# Data for this task
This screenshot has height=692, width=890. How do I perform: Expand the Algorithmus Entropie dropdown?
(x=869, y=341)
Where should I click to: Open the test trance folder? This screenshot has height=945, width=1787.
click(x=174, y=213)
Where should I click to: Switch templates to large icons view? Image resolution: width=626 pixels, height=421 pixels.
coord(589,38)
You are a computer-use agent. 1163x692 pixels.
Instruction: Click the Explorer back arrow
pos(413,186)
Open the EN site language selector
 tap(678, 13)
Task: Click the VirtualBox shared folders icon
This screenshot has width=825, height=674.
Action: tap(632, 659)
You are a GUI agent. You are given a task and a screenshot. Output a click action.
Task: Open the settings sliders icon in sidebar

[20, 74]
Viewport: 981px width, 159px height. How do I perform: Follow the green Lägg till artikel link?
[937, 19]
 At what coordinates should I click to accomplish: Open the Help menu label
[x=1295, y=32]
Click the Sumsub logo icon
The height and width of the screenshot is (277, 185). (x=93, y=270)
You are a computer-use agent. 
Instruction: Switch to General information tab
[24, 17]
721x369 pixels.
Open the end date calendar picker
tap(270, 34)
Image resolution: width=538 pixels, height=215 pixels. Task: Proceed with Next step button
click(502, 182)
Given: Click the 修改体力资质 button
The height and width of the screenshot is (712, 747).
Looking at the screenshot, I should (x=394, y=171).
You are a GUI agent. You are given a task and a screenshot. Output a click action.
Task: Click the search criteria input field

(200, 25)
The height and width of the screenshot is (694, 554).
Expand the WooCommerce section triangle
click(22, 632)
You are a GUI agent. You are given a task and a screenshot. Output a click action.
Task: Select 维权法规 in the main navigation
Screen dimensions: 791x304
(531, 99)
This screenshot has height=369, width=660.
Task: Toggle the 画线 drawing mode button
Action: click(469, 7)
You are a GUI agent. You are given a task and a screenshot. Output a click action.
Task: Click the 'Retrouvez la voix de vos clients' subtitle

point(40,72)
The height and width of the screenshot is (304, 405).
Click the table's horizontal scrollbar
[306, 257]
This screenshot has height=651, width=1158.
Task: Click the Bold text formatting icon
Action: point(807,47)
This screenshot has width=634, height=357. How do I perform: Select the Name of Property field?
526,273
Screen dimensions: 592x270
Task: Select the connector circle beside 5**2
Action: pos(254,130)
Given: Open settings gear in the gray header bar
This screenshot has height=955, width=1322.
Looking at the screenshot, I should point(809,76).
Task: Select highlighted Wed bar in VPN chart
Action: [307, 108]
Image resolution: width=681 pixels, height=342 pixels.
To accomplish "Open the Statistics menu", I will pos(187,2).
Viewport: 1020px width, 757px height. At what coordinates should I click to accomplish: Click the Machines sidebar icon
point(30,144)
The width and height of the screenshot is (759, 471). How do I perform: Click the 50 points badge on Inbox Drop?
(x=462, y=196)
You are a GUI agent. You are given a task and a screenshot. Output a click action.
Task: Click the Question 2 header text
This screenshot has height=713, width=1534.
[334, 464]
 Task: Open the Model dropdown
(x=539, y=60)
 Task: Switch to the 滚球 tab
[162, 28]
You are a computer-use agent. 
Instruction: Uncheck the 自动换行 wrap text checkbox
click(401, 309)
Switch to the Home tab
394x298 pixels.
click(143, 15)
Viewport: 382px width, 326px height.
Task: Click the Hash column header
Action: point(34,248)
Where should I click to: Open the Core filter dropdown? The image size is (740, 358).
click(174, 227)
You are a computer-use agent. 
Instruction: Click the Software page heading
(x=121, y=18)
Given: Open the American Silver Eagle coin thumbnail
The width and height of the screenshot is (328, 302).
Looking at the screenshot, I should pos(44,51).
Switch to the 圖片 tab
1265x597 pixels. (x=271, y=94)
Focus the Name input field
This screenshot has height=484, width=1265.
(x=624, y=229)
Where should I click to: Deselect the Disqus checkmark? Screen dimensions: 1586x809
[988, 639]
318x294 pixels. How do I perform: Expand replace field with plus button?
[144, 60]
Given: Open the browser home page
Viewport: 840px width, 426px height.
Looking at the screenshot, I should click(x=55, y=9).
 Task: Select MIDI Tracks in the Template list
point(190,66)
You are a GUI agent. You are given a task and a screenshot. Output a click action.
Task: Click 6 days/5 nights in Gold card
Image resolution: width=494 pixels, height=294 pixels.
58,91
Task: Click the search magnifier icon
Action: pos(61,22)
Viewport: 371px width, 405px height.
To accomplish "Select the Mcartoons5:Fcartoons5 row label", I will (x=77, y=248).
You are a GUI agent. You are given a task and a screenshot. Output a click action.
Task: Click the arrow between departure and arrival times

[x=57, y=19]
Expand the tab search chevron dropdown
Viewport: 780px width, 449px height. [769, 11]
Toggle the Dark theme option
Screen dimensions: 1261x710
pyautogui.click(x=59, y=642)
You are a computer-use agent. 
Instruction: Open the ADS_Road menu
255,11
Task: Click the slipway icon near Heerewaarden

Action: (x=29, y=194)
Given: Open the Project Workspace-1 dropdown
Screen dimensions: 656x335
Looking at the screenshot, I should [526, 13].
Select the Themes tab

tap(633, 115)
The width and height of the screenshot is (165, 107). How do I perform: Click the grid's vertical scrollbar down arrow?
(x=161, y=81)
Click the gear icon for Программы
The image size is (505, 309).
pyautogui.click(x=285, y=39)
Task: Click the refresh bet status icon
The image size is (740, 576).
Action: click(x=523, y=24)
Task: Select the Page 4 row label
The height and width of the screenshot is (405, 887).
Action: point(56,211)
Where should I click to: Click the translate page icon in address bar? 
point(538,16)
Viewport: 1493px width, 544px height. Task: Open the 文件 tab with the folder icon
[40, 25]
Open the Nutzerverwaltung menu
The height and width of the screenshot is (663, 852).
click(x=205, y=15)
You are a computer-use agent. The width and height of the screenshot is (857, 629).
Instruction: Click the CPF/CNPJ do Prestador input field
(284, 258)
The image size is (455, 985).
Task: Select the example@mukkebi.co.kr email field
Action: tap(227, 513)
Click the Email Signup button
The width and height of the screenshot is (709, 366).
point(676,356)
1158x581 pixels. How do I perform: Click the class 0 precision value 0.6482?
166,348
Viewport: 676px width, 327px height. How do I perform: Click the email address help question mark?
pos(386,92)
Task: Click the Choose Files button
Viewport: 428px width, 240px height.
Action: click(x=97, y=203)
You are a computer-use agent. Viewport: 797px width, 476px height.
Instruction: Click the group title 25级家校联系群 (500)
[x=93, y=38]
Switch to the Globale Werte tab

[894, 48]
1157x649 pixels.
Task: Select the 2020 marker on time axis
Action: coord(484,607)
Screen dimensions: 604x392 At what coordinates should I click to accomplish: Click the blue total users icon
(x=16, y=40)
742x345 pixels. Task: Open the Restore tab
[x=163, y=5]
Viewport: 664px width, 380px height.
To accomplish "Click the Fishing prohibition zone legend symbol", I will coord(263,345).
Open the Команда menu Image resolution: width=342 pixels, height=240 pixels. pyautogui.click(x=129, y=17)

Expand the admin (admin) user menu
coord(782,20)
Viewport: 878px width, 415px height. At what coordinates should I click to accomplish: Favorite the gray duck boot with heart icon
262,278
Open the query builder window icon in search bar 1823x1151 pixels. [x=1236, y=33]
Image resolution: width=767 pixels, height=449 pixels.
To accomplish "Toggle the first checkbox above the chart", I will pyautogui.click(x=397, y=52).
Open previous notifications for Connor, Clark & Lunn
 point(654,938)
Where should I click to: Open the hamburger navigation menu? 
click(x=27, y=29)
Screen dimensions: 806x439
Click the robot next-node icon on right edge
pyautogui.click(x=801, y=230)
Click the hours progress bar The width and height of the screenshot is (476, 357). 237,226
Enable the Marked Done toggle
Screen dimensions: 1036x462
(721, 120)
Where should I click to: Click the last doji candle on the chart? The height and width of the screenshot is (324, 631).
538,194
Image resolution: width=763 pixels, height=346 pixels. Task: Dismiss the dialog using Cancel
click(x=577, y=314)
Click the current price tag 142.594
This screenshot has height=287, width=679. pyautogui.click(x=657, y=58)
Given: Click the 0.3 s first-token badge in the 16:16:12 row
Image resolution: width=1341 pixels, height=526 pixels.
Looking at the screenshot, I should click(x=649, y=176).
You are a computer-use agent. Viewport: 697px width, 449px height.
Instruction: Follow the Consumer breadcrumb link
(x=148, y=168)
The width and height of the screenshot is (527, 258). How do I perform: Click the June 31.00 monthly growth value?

# Exercise goal
Look back at the entries above. Retype the line with "Viewport: 878px width, 415px", the line with "Screen dimensions: 806x439", and all lines in between.

# Response to this task
Viewport: 878px width, 415px height. At what coordinates should I click to accomplish: Favorite the gray duck boot with heart icon
262,278
Open the query builder window icon in search bar 1823x1151 pixels. [x=1236, y=33]
Image resolution: width=767 pixels, height=449 pixels.
To accomplish "Toggle the first checkbox above the chart", I will pyautogui.click(x=397, y=52).
Open previous notifications for Connor, Clark & Lunn
 point(654,938)
Where should I click to: Open the hamburger navigation menu? 
click(x=27, y=29)
Screen dimensions: 806x439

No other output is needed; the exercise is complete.